Quelltext »

"""

Das neue Jahr 2015 ist unter anderem der 200. Jahrestag der Abschlussakte des
sogenannten Wiener Kongresses. Mehrere neue Publikationen erscheinen in diesem
Zusammenhang bzw. sind bereits veröffentlicht. Dazu gehört die vorliegende
Darstellung, die eine Übersetzung eines bereits 2007 in englischer Sprache
erschienen Werkes des Sachbuchautors Adam Zamoyski ist.
Der Wiener Kongress stellt in gewisser Weise ein historisches Phänomen dar,
denn auf diesem wurde nach den Wirren der Napoleonischen Kriege eine neue
Nachkriegsordnung geschaffen, die im Kern bis 1918 bestehen blieb. Dazu saßen
vor allem die damaligen Großmächte mit am Tisch, die über das Schicksal
kleinerer Nationen und Völker einseitig entschieden. Zamoyski schildert
detailliert und dennoch in flüssiger Form die zeitgenössischen Umstände, die
nicht unerheblichen Probleme schon im Vorfeld der Konferenz, der sich durch
Napoleons "100 Tage Herrschaft" neu aufgeworfenen Fragen (wie sollte
nun mit Frankreich umgegangen werden, wobei Zamoyski die Schlacht von Waterloo
allerdings viel zu knapp behandelt) und die politischen Spiele im Hintergrund.

"""

Aufgaben »
1. Geben Sie für jede Aussage an, ob sie mit dem Quelltext übereinstimmt, und belegen Sie Ihr Urteil mit den entscheidenden Worten aus dem Quelltext: (a) Das besprochene Buch ist die Übersetzung eines Werkes, das 2007 auf Englisch erschien. (b) Die auf dem Wiener Kongress geschaffene Nachkriegsordnung blieb im Kern bis 1918 bestehen. (c) Zamoyski behandelt die Schlacht von Waterloo sehr ausführlich.
2. Beantworten Sie anhand des Quelltextes:
(a) Welcher Jahrestag fällt auf das Jahr 2015?
(b) Wer entschied auf dem Wiener Kongress vor allem über das Schicksal kleinerer Nationen und Völker?
(c) Wodurch wurden neue Fragen aufgeworfen, etwa wie mit Frankreich umgegangen werden sollte?
Die Zeilen stehen in keinem Zusammenhang mit dem Quelltext.

Daten »
"""

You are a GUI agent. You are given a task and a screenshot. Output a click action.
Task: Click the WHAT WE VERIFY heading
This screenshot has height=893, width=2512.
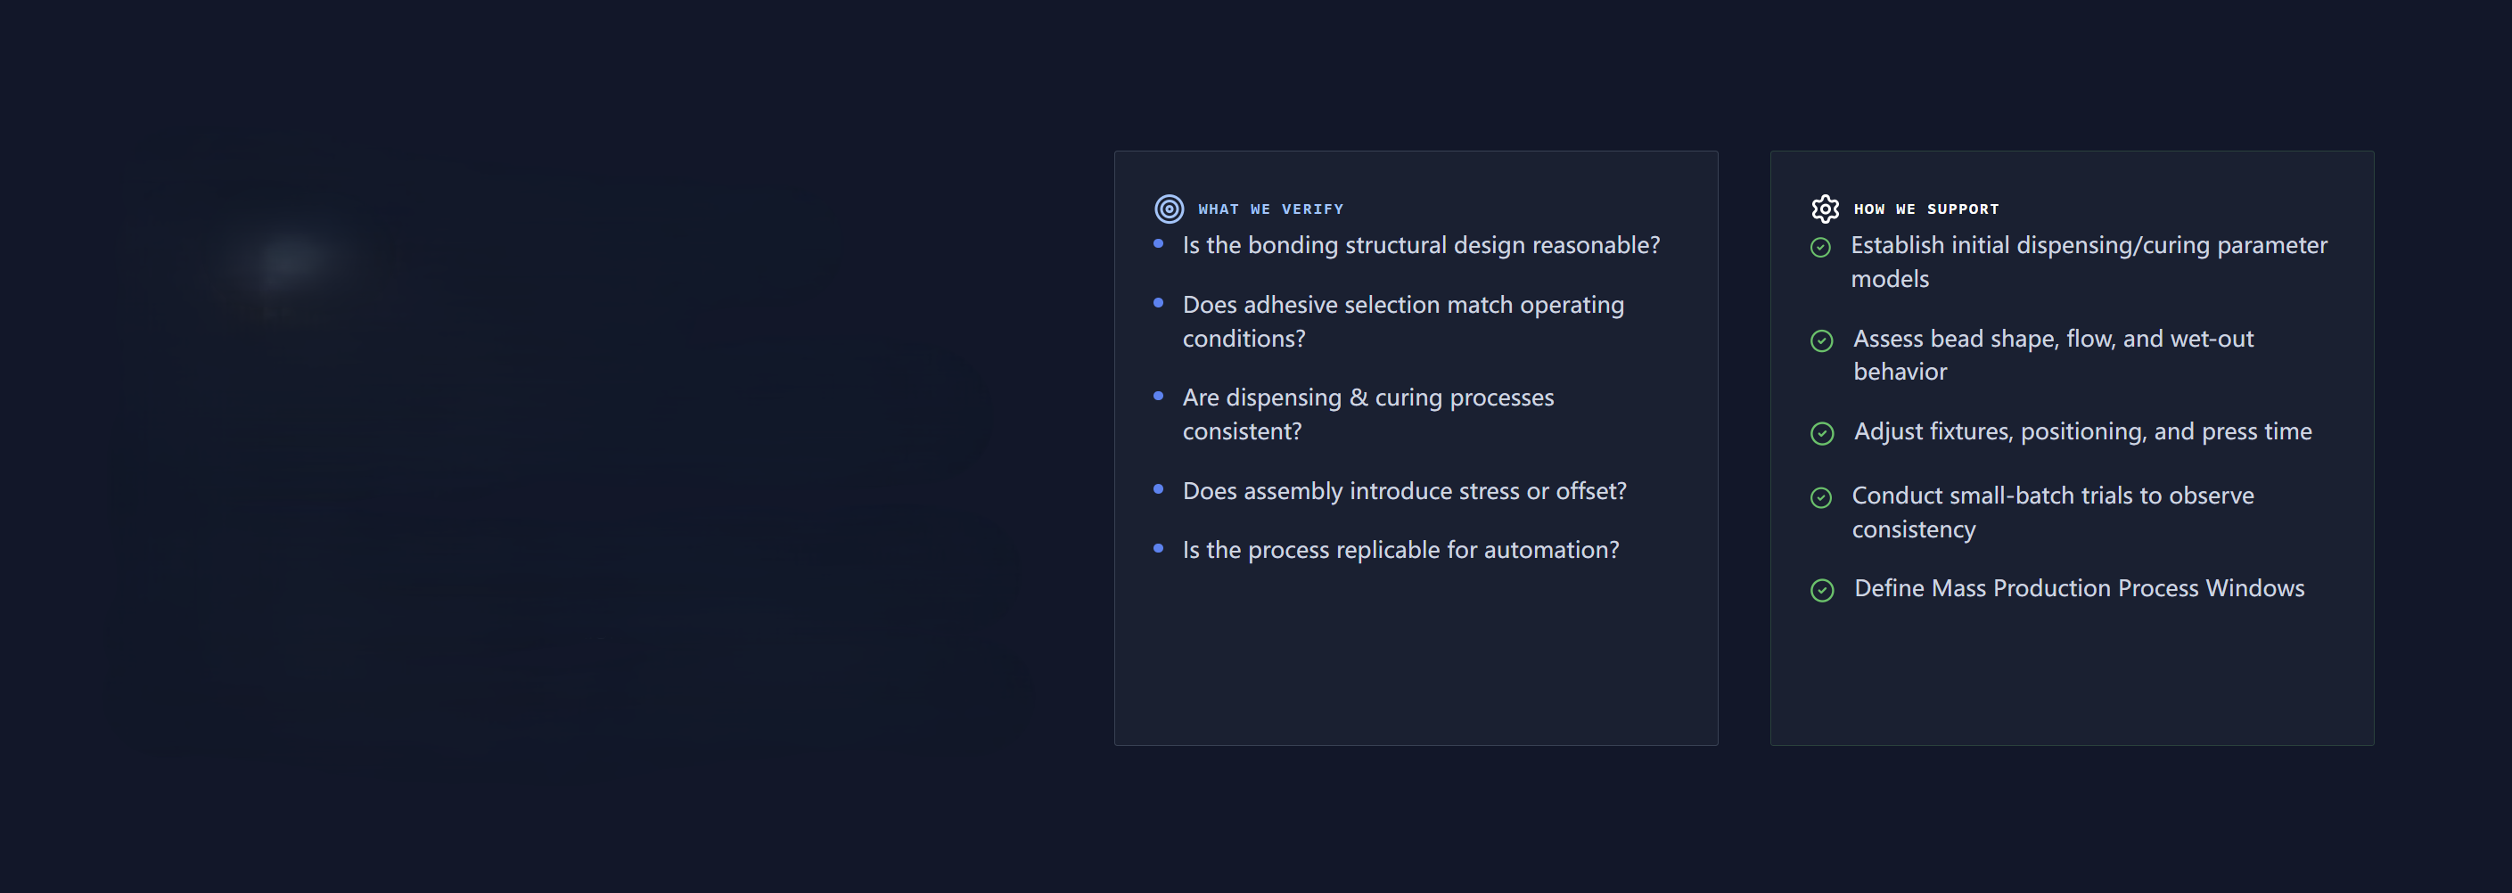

"""

Lösungen »
1.
(a) Ja: „die eine Übersetzung eines bereits 2007 in englischer Sprache“
(b) Ja: „die im Kern bis 1918 bestehen blieb“
(c) Nein: „die Schlacht von Waterloo allerdings viel zu knapp behandelt“

2.
(a) Der 200. Jahrestag der Abschlussakte des sogenannten Wiener Kongresses.
(b) Die damaligen Großmächte.
(c) Durch Napoleons „100 Tage Herrschaft“.